Krisis di Luar Angkasa Berakhir, Tiga Taikonaut China Tiba dengan Selamat di Bumi
Krisis di Luar Angkasa Berakhir, Tiga Taikonaut China Tiba dengan Selamat di Bumi
Sebuah babak penting dalam program antariksa China baru saja ditutup dengan sukses pada pertengahan November 2025 saat tiga astronaut China dari misi Shenzhou-20 akhirnya kembali ke Bumi dengan selamat setelah mengalami serangkaian kendala tak terduga di luar angkasa. Kepulangan mereka merupakan kombinasi antara perencanaan misi yang matang dan respons cepat terhadap situasi darurat yang muncul di orbit sekitar stasiun luar angkasa Tiangong.
Astronaut misi Shenzhou-20 yang terdiri dari Chen Dong, Chen Zhongrui, dan Wang Jie telah menjalankan misi enam bulan di Stasiun Luar Angkasa Tiangong sejak peluncuran pada 24 April 2025. Di stasiun ini, mereka menghabiskan waktu melakukan berbagai eksperimen ilmiah, pengamatan kesehatan manusia di luar angkasa, serta percobaan teknologi baru dalam kondisi gravitasi mikro.
Awalnya, kepulangan ketiga taikonaut ini dijadwalkan berlangsung pada awal November 2025 menggunakan kapsul Shenzhou-20 yang sama. Namun, rencana tersebut terganggu ketika Badan Antariksa Berawak China (CMSA) menemukan adanya dugaan kerusakan pada salah satu jendela kapsul akibat hantaman kecil puing luar angkasa.
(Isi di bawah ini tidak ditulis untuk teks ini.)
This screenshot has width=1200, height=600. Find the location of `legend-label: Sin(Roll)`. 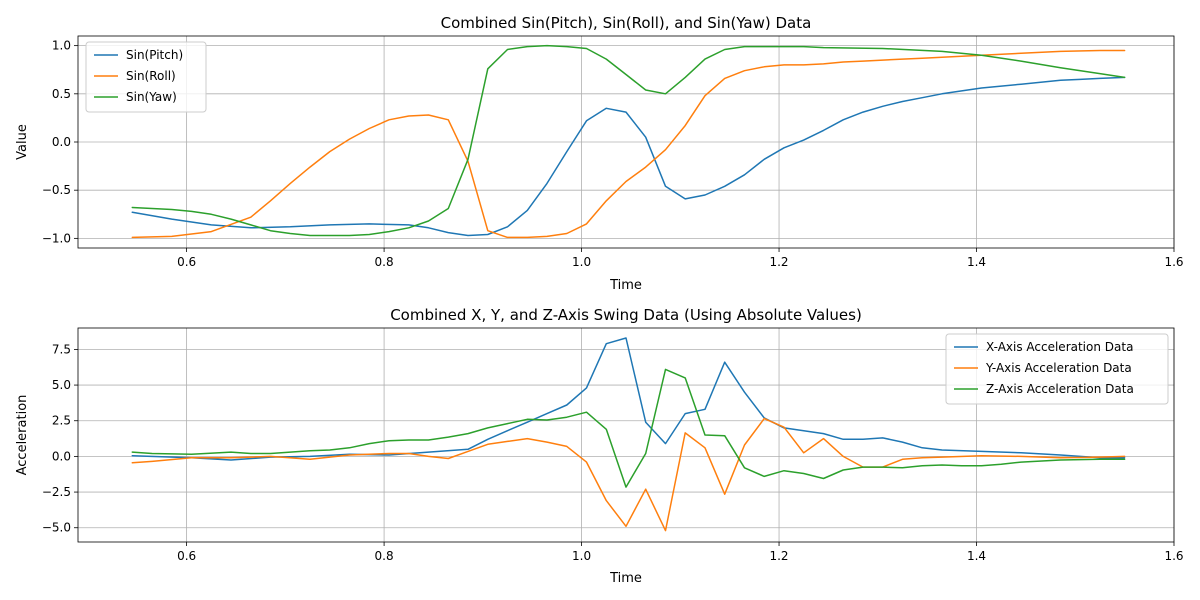

legend-label: Sin(Roll) is located at coordinates (151, 76).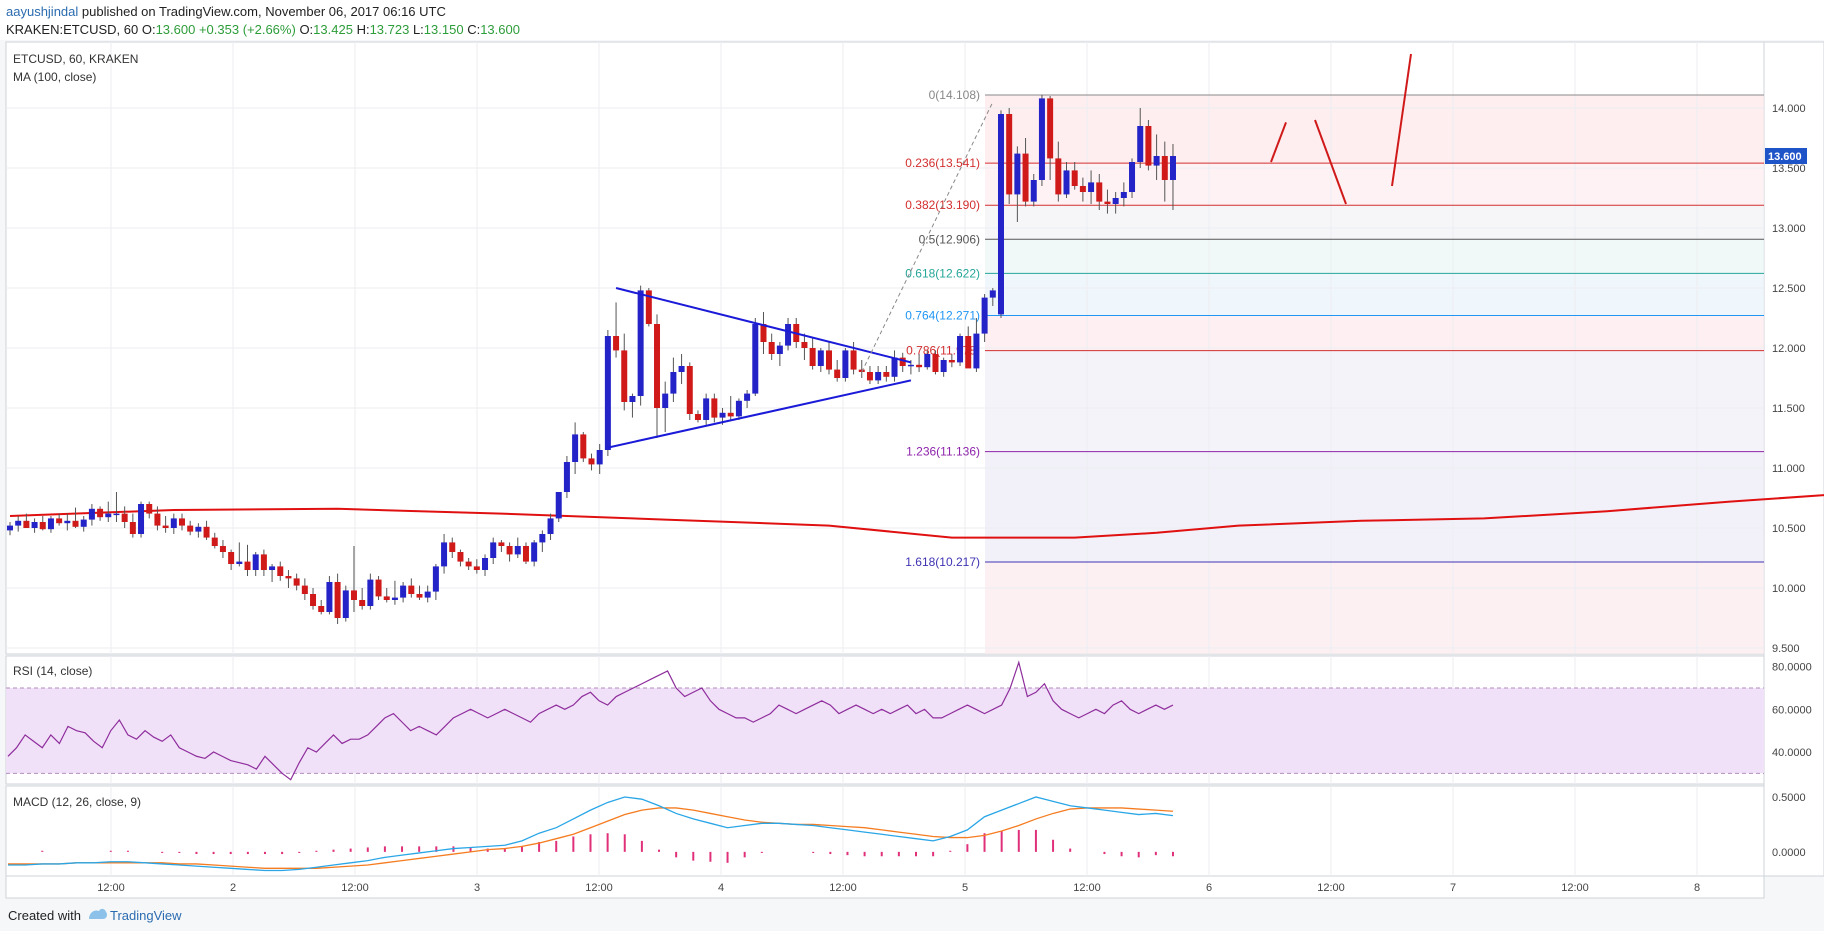  What do you see at coordinates (333, 30) in the screenshot?
I see `open-value: 13.425` at bounding box center [333, 30].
Dugaan benturan tersebut membuat badan antariksa menunda kepulangan mereka untuk melakukan analisis risiko demi keselamatan para astronaut.
Situasi ini tidak hanya menjadi tantangan teknis, namun juga ujian kesiapsiagaan misi berawak China. Dalam hitungan hari, CMSA mengambil keputusan tidak pernah dilakukan sebelumnya menggunakan kapal Shenzhou-21 yang baru tiba di Tiangong sebagai wahana pulang bagi awak Shenzhou-20. Hal ini merupakan prosedur alternatif unik dalam sejarah program luar angkasa China.
Dengan strategi tersebut, pada 14 November 2025, ketiga astronaut Shenzhou-20 berhasil mendarat dengan aman di Dongfeng Landing Site di Daerah Otonomi Mongolia Dalam, China. Mereka turun dari kapsul Shenzhou-21 dalam kondisi sehat setelah 204 hari berada di orbit rendah Bumi. Komandan Chen Dong pun mencatat rekor baru sebagai astronaut China yang menghabiskan waktu terpanjang di luar angkasa dalam satu misi.
Kejadian ini memicu respons darurat di pangkalan antariksa China. Selain pengiriman Shenzhou-21 yang tiba sebelumnya, CMSA juga meluncurkan wahana tak berawak Shenzhou-22 untuk memastikan stasiun Tiangong terus memiliki kendaraan evakuasi bagi awak selanjutnya, serta membantu mengatasi potensi situasi berisiko di masa depan.
Para ilmuwan dan insinyur China menyambut baik keberhasilan ini sebagai bukti kemajuan teknologi dan kesiapan menghadapi tantangan ruang angkasa yang tak terduga. Misi Shenzhou-20 bukan hanya sekadar rotasi kru, tetapi juga menjadi pelajaran penting dalam pengelolaan risiko antariksa dan pengembangan prosedur darurat misi berawak. Ke depan, China terus merencanakan misi lebih lanjut ke Tiangong serta mengembangkan kemampuan antariksa manusia yang lebih kompleks, termasuk eksperimen panjang di orbit dan kolaborasi internasional.
Keseluruhan perjalanan ini sekaligus menunjukkan tekad besar China untuk menjadi salah satu kekuatan terdepan dalam eksplorasi luar angkasa sebuah era yang terus berkembang di mana kemampuan teknologi dan keberanian manusia bersatu untuk menaklukkan tantangan di luar batas Bumi.